Partitioned Global Address Space (PGAS) is an abstraction of the shared memory model for Single Program Multiple Data (SPMD). PGAS was developed to unite the concepts of shared memory and distributed data into a single parallel programming model. The purpose of allying distributed data with shared memory was to cultivate locality-aware shared memory paradigm. In PGAS, shared space is partitioned among threads, such that each thread has a portion of shared space which is local to it. Each thread can exploit locality by effectively doing computation on data which has affinity to it or which resides in its local space.
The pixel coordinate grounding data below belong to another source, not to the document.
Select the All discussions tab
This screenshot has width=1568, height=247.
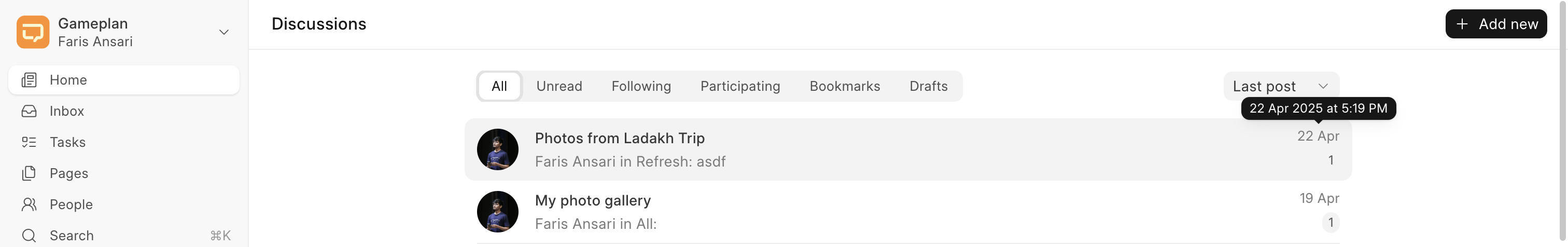click(499, 87)
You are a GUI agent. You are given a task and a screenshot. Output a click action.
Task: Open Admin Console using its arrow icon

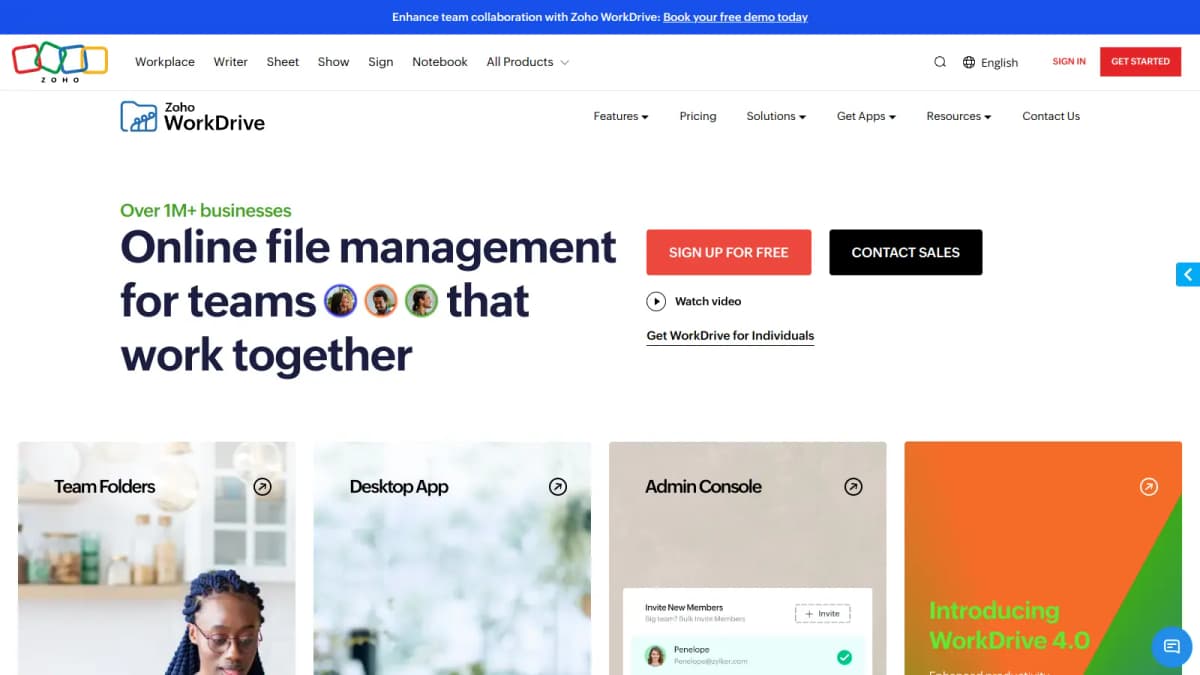(x=853, y=486)
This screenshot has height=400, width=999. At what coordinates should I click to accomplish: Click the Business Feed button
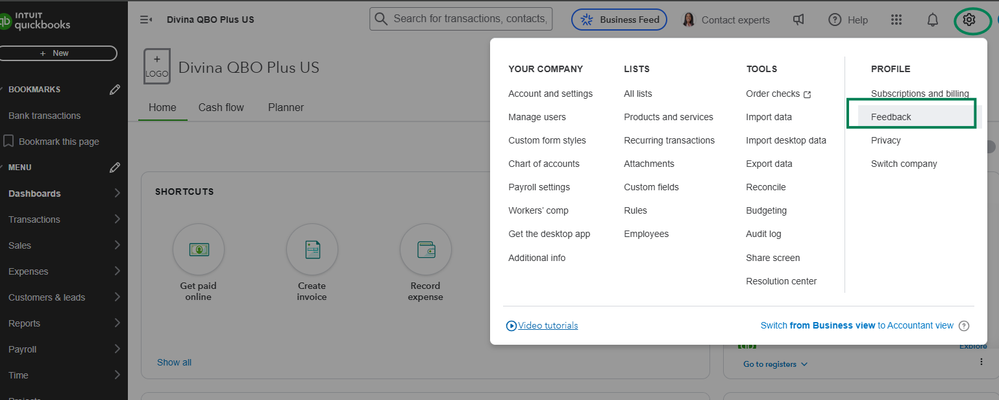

Unified Parallel C (UPC) is a parallel extension of ISO C. It is distributed shared memory programming model which is based on PGAS to support SPMD programs. UPC aims to support locality-aware paradigm. The declarations in UPC provide control to the programmer to efficiently distribute data across multiple threads, which can later be manipulated by the threads such that each thread manipulates data which has affinity to it to exploit locality. However UPC does not restrict the access to data which has affinity to any other thread. Apart from shared space, each thread has also a private space which can only be accessed by thread which owns this space. UPC provides library functions for moving data to/from shared memory economically, efficiently dividing the tasks among the threads.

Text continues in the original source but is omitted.